_WHAT IS REQUIRED_. Where the listing below reaches the line containing "Führer, Dagmar, Professorin, Dr.", start writing out lines exactly, and stop once the line containing "Rugby (20, 1630)" has been written.

_LISTED ENTRIES_.
========
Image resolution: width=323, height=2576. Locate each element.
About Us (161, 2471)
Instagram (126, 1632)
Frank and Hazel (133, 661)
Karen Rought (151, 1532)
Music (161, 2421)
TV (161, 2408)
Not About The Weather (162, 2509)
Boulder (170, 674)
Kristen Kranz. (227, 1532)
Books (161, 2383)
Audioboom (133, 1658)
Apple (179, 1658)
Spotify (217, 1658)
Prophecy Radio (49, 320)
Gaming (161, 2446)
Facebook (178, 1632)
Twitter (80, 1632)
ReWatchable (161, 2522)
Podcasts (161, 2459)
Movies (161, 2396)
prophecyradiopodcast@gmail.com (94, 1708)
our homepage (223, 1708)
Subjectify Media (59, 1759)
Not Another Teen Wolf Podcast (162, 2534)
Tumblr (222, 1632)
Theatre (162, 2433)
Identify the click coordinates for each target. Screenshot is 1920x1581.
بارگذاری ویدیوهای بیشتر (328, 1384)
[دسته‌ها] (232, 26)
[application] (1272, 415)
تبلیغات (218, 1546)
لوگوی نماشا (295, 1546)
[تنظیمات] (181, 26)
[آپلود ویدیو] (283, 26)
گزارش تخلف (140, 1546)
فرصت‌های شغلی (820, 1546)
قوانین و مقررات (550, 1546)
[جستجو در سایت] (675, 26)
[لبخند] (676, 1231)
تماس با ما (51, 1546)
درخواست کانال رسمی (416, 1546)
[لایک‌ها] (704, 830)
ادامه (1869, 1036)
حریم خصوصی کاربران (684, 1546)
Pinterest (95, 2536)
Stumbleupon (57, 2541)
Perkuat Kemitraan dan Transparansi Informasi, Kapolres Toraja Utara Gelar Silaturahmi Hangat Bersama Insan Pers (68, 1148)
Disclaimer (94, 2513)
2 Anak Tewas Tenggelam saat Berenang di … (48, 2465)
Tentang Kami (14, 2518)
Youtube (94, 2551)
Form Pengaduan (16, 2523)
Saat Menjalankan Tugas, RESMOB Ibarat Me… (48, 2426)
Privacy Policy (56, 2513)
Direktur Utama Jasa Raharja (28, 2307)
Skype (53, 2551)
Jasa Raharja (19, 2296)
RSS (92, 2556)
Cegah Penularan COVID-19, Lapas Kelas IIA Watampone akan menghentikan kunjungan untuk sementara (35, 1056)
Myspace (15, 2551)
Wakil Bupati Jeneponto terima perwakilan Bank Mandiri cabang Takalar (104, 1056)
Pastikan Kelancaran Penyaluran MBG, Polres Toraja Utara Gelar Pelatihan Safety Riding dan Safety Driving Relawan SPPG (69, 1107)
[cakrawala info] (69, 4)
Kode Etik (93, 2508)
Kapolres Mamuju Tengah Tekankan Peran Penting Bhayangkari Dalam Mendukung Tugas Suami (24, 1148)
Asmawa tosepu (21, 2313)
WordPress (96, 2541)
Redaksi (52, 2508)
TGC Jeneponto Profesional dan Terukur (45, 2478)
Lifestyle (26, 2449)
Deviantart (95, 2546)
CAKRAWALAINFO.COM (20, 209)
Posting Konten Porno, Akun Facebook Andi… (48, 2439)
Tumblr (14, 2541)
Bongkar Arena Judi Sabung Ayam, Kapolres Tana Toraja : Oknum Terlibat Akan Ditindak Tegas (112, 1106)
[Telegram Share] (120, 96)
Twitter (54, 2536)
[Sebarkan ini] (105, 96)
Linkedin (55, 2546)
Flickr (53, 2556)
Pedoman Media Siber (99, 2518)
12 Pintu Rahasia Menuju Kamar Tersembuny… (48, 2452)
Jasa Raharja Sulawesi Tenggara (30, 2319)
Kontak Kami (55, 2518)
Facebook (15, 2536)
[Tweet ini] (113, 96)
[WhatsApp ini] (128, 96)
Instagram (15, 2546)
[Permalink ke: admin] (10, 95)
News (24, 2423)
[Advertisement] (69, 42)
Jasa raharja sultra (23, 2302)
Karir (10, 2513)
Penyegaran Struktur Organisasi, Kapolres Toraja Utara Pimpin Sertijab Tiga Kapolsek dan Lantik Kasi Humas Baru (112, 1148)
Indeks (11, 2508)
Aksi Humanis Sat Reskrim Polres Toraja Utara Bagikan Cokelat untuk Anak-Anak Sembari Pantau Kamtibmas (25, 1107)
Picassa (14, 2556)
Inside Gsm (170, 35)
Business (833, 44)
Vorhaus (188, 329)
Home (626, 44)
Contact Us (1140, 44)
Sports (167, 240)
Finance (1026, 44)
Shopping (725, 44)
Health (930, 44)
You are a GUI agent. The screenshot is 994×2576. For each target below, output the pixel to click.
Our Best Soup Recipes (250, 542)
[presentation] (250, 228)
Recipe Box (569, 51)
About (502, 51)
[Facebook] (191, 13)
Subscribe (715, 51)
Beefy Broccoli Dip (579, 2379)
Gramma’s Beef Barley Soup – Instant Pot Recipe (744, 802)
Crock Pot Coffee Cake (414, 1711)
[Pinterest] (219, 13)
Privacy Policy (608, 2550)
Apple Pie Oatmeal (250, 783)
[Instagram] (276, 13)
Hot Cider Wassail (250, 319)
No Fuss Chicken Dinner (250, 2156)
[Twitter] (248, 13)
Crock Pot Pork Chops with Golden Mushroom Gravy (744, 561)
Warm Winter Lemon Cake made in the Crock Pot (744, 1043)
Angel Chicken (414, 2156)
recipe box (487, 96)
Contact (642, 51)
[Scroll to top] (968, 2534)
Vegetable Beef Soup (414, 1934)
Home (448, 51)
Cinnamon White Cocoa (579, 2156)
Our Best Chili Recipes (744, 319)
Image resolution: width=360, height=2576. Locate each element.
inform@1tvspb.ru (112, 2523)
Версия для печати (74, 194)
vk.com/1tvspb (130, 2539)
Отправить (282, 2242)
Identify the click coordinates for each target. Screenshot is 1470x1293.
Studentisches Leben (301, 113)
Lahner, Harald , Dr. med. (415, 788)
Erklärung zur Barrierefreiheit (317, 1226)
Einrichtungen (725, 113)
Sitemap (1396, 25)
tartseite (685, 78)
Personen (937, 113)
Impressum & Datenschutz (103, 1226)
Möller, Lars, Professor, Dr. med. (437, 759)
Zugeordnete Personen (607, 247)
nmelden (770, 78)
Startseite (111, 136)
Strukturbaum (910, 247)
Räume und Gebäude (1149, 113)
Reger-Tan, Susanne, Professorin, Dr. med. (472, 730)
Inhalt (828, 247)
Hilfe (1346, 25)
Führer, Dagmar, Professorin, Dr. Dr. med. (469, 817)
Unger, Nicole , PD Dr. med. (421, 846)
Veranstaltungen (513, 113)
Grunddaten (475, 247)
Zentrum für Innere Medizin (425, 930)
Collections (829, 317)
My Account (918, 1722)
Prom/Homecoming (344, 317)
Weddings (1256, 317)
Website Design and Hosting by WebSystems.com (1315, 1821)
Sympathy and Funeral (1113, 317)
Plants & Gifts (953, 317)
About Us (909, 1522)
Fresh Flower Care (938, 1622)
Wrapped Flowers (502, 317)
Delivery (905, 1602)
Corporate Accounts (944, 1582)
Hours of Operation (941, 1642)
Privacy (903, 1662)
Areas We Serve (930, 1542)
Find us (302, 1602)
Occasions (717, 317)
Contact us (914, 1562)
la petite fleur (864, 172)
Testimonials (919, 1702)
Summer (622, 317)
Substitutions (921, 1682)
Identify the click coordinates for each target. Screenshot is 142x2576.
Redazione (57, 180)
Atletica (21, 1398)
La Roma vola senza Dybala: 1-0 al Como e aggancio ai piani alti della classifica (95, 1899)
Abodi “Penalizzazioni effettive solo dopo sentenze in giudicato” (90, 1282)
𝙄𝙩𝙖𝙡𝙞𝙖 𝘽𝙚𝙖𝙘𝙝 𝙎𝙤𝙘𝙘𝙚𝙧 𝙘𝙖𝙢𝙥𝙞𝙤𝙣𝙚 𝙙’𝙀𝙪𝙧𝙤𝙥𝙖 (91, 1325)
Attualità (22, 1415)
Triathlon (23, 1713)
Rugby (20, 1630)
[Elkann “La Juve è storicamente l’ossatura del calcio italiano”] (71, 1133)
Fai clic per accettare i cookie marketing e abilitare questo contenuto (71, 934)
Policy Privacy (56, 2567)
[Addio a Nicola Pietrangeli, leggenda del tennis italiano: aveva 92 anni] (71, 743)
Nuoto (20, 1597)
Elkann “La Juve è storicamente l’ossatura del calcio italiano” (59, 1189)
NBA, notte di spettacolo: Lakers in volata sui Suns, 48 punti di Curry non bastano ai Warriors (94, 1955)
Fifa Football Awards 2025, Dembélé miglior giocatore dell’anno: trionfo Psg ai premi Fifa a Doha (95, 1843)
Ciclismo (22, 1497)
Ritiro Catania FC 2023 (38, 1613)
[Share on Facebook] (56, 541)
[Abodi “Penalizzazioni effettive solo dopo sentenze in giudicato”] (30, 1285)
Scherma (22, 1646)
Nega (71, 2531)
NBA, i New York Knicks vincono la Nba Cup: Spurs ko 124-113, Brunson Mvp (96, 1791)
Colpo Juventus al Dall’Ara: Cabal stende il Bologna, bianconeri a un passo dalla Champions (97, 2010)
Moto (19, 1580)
========
_RESULT_.
Führer, Dagmar, Professorin, Dr. Dr. med. (469, 817)
Unger, Nicole , PD Dr. med. (421, 846)
Veranstaltungen (513, 113)
Grunddaten (475, 247)
Zentrum für Innere Medizin (425, 930)
Collections (829, 317)
My Account (918, 1722)
Prom/Homecoming (344, 317)
Weddings (1256, 317)
Website Design and Hosting by WebSystems.com (1315, 1821)
Sympathy and Funeral (1113, 317)
Plants & Gifts (953, 317)
About Us (909, 1522)
Fresh Flower Care (938, 1622)
Wrapped Flowers (502, 317)
Delivery (905, 1602)
Corporate Accounts (944, 1582)
Hours of Operation (941, 1642)
Privacy (903, 1662)
Areas We Serve (930, 1542)
Find us (302, 1602)
Occasions (717, 317)
Contact us (914, 1562)
la petite fleur (864, 172)
Testimonials (919, 1702)
Summer (622, 317)
Substitutions (921, 1682)
Identify the click coordinates for each target. Screenshot is 142x2576.
Redazione (57, 180)
Atletica (21, 1398)
La Roma vola senza Dybala: 1-0 al Como e aggancio ai piani alti della classifica (95, 1899)
Abodi “Penalizzazioni effettive solo dopo sentenze in giudicato” (90, 1282)
𝙄𝙩𝙖𝙡𝙞𝙖 𝘽𝙚𝙖𝙘𝙝 𝙎𝙤𝙘𝙘𝙚𝙧 𝙘𝙖𝙢𝙥𝙞𝙤𝙣𝙚 𝙙’𝙀𝙪𝙧𝙤𝙥𝙖 (91, 1325)
Attualità (22, 1415)
Triathlon (23, 1713)
Rugby (20, 1630)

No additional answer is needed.